Top of SUPPLIED DATA

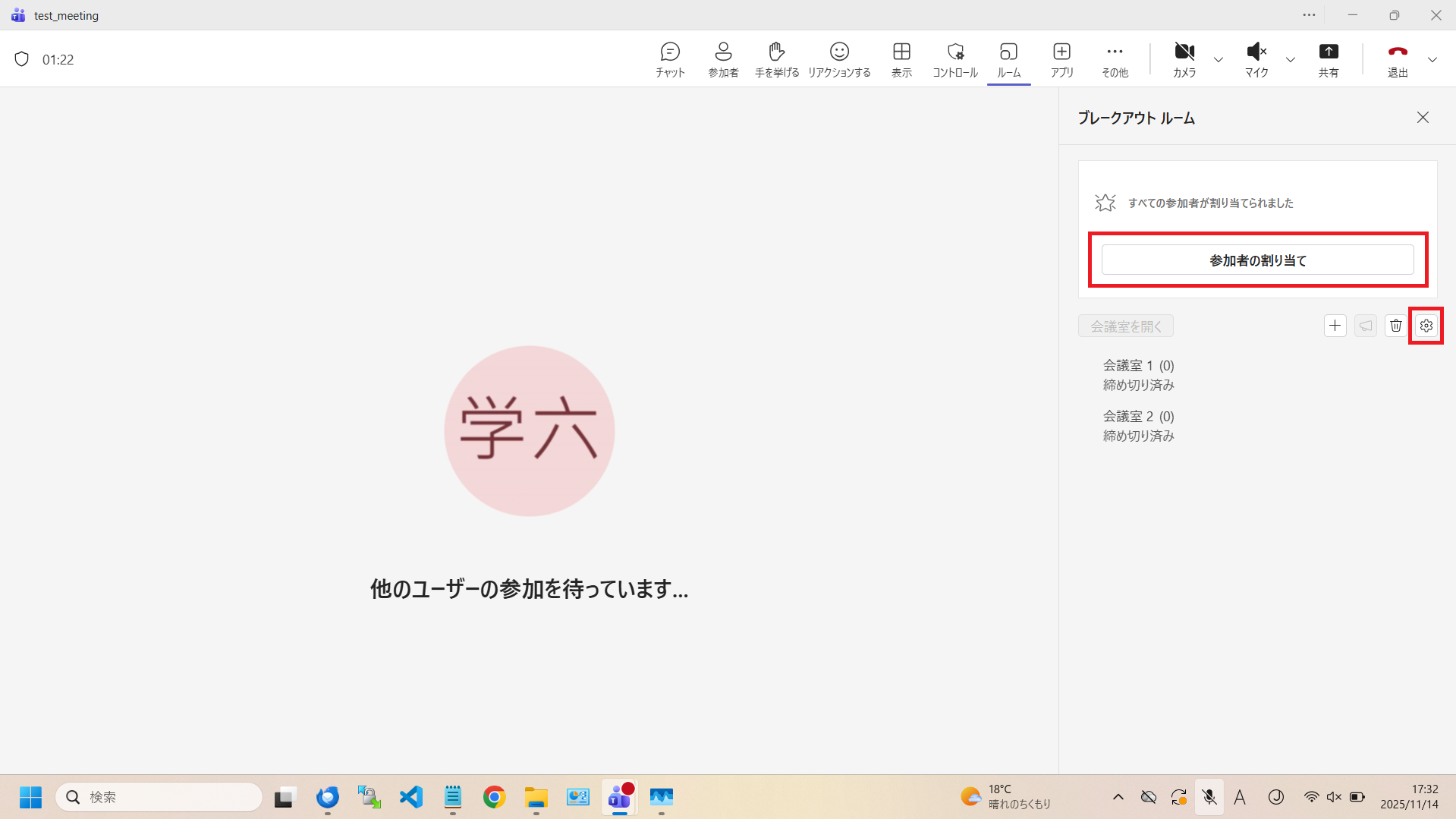Add an app (アプリ) to meeting
Screen dimensions: 1456x819
click(1061, 59)
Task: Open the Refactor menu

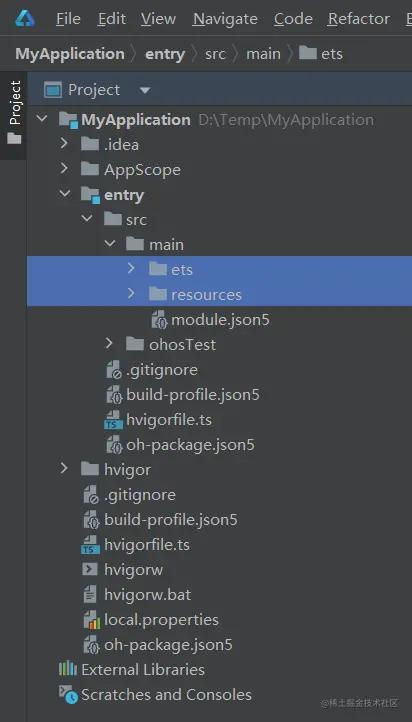Action: (359, 19)
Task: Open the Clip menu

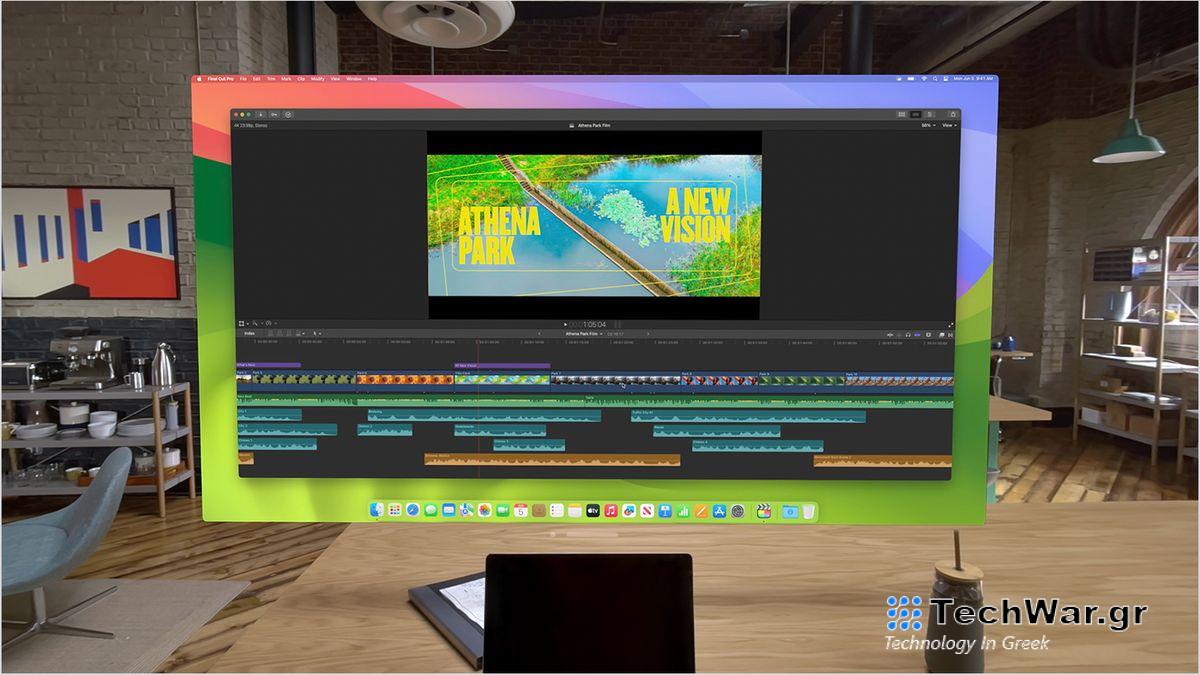Action: click(x=302, y=78)
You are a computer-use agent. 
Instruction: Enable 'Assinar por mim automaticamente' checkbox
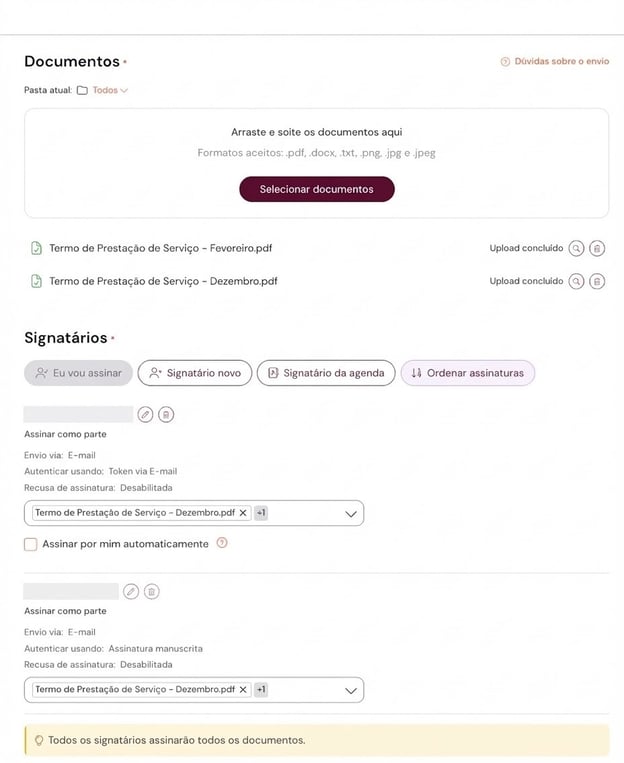[x=31, y=544]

Bottom of SUPPLIED DATA

__WORK INSTRUCTION__.
Only the lines from the one containing "Task: Open the Refactor menu" through the last line of the data may appear in the answer, each given again exactly and with pictures left out.

__EXPECTED ANSWER__.
Task: Open the Refactor menu

Action: (359, 19)
Task: Open the Clip menu

Action: click(x=302, y=78)
You are a computer-use agent. 
Instruction: Enable 'Assinar por mim automaticamente' checkbox
[x=31, y=544]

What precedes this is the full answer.